OPAsの現在の可視光アプリケーションは、大きなテーブルトップ機器に制約されている。これらは、大きなピクセル幅のためにFOVが制限されているからである。近赤外波長で行われた、以前のOPA研究は、Lipson Nanophotonics Groupの成果も含め、可視光で同様の成果を達成するには製造と材料で課題に直面していた。
「波長が小さくなると、光は、製造誤差などわずかな変化により敏感になる。散乱が多くなり、製造が完璧でないと、結果的にロスが大きくなる。しかも製造は決して完璧にはできない」(Min Chul Shin、グループのPh.D学生)。
わずか3年前、Lipsonのチームは、SiNで製造レシピを最適化することで低損失材料プラットフォームを示した。このプラットフォームを利用して、可視光波長で新しいビームステアリングシステムを実現した。これは、SiNプラットフォームを使った青色波長で動作する初のチップスケールフェーズドアレイだった。

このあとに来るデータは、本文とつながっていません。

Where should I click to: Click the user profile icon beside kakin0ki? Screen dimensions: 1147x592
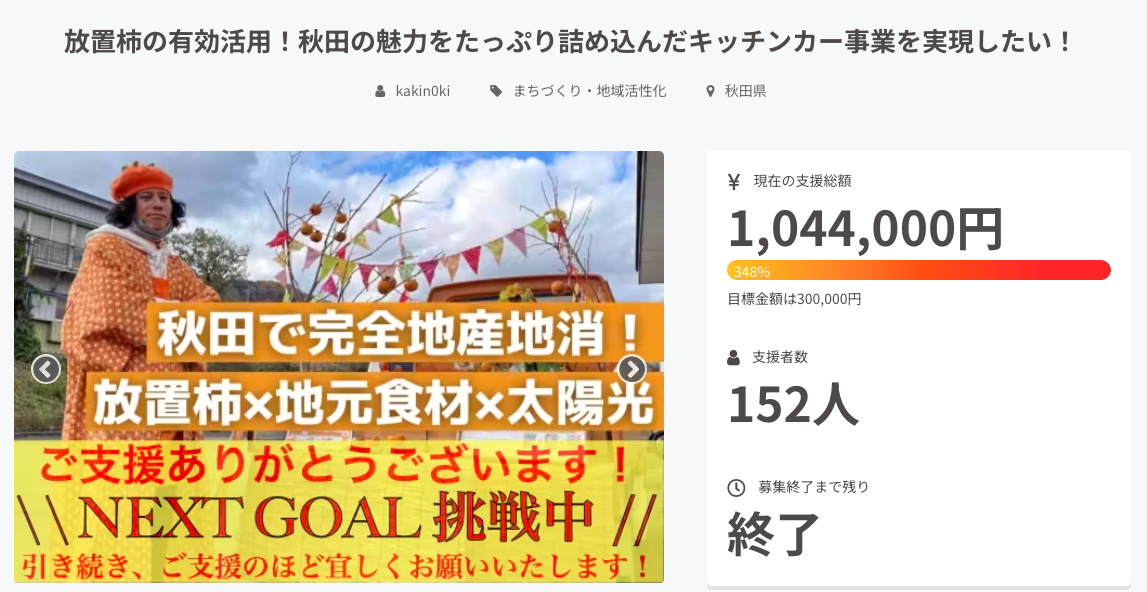pos(380,91)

研究者にとって主要な問題は、可視光の最小波長で、より短く、小さな波で進むために他の波長よりも散乱が大きい青色領域で実行することだった。青色でフェーズドアレイ実証でもう一つの問題は、広角を達成するために研究チームがエミッタを半波長離して、つまり少なくとも波長よりも小さい、40 nmスペーシングで設置するという課題を克服しなければならないことだった。これは達成が非常に難しかった。加えて、光フェーズドアレイを実用的アプリケーションに使えるようにするために、チームは多くのエミッタを必要とした。これを大規模システムに拡張することは、極めて難しい。
「この製造は、実際に難しいだけでなく、近接した導波路に多くの光黒ストークも存在する。われわれには独立した位相制御はありえない。また、すべての光が相互に結合しており、方向性ビームを形成しないようにしたい」(Shin)。

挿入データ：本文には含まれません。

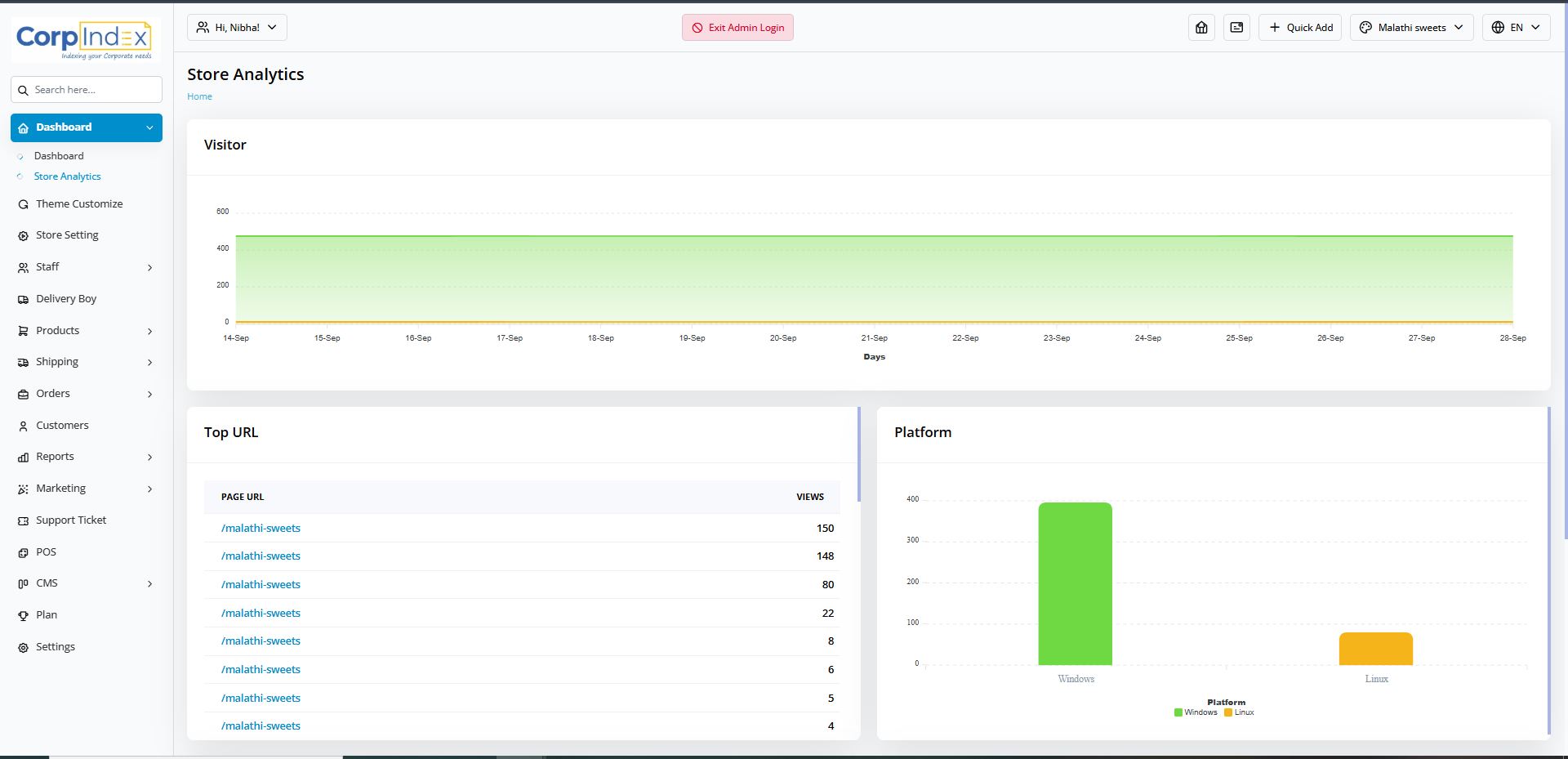Click the Delivery Boy truck icon

pos(23,300)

青色のこうした問題を解決することは、研究チームが、波長が長い赤や緑で簡単にこれができるということである。「この波長範囲によりわれわれは、光遺伝学的神経刺激などの新しいアプリケーションに対処できる。われわれは同じチップスケール技術を使って、マイクロスケールビームを制御し、脳内のニューロンを正確にプローブすることができた」とポスドク研究者、論文の共同主筆、Aseema Mohantyはコメントしている。
チームは現在、応用物理学教授、Nanfang Yuのグループと協働して、電力消費の最適化に取り組んでいる。ローパワー動作は、軽量ヘッドマウントARディスプレイや光遺伝学にとって極めて重要だからである。